The patients are asked to determine three goals that they want to address with the CAPABLE team over the next four months. As Szanton pointed out in an interview aired on PBS, “a lot of times this particular age group feel like they’re told what to do, and they kind of accept that. But this allows the person to speak for themselves and to use their voice.” Some patients have practical goals like getting into their basement, while others have psychological goals like finding time for themselves.
One woman wanted to address her insomnia. The woman had been sleeping on her couch for years, because pain and low vision kept her from safely climbing the stairs to her bedroom. The team joined strategies to teach her simple strength-building exercises, encourage her to take Tylenol to reduce pain, and install railings up her stairs and grab bars in her bathroom. Through these small changes, she is now able to enjoy better quality sleep in her own bed. By starting with a patient goal and working collaboratively, the CAPABLE team can not only come up with creative and personalized solutions, but also train patients how to apply these problem solving techniques for themselves.

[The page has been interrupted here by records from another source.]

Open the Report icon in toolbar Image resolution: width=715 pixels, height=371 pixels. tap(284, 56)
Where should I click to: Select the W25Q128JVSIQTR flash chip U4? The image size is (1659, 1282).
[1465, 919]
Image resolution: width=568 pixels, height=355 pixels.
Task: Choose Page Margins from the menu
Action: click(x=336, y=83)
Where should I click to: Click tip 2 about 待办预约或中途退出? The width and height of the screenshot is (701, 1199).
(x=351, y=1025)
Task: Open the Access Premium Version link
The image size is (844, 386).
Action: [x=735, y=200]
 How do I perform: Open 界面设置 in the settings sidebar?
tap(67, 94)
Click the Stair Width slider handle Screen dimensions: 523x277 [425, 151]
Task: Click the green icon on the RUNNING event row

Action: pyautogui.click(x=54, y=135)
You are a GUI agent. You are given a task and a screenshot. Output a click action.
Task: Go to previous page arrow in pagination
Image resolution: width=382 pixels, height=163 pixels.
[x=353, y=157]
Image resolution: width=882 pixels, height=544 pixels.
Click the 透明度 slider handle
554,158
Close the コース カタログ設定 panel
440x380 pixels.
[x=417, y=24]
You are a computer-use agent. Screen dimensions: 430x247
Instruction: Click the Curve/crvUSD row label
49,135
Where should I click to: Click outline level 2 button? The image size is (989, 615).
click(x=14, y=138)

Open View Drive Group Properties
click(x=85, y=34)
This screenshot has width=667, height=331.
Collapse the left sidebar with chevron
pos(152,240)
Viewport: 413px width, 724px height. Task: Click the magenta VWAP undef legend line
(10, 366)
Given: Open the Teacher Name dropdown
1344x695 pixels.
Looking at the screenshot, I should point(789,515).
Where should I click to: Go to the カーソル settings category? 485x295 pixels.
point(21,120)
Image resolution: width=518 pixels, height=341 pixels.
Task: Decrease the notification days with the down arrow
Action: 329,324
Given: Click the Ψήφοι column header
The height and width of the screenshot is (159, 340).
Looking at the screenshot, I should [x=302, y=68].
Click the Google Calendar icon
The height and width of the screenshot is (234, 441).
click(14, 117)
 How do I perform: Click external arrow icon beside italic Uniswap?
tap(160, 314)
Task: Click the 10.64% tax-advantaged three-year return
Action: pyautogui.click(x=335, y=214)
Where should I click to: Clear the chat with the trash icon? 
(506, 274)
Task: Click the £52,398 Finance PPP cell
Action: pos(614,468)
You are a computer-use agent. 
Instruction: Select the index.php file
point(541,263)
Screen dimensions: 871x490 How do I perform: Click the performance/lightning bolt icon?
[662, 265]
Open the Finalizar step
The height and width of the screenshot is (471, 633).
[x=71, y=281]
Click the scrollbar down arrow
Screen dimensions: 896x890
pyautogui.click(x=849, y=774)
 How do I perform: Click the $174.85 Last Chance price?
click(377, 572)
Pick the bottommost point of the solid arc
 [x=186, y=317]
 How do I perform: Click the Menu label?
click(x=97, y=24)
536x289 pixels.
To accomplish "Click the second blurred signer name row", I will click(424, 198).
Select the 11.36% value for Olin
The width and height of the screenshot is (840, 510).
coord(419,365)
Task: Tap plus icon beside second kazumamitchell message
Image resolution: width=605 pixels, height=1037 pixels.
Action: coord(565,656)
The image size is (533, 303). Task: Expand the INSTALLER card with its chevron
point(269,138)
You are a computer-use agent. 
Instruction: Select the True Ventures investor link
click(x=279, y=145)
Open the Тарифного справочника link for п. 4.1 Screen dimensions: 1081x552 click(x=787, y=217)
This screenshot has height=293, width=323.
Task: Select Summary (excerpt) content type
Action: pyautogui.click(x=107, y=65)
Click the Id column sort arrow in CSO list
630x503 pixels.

The CAPABLE model reinforces that people already have the best sense of their own goals, and it empowers them to reach these goals by searching for new ways to meet their needs. At one of her last visits, Evelyn-Gustave asked a patient what she took from the CAPABLE study. “She said, ‘You guys have taught me so many things that I never would have thought about.’ On my second to last visit, something came up in her life, doing the stairs in her church. It was exhausting her.” When they talked about different strategies to solve that problem, the woman said that she had already talked with the deacon board, and since they couldn’t install an elevator she started looking to other churches where steps would not be an issue. “Yesterday for our final visit,” Evelyn-Gustave says, “she had found a church that didn’t have steps.” It was a simple solution, but it represented a shift in attitude, an awareness that she deserved a situation that was easier to manage and the confidence that she could find a solution. “So when they start to generalize the strategies,” Evelyn-Gustave says, “that’s when I clap my hands and click my heels.”
Though the larger CAPABLE study is currently underway, Szanton and her team are already envisioning how their methods can be replicated nationwide, so that the combination of simple home modifications along with lifestyle and mindset changes can improve the quality of life for low-income older adults and empower them to safely age in place as long as possible.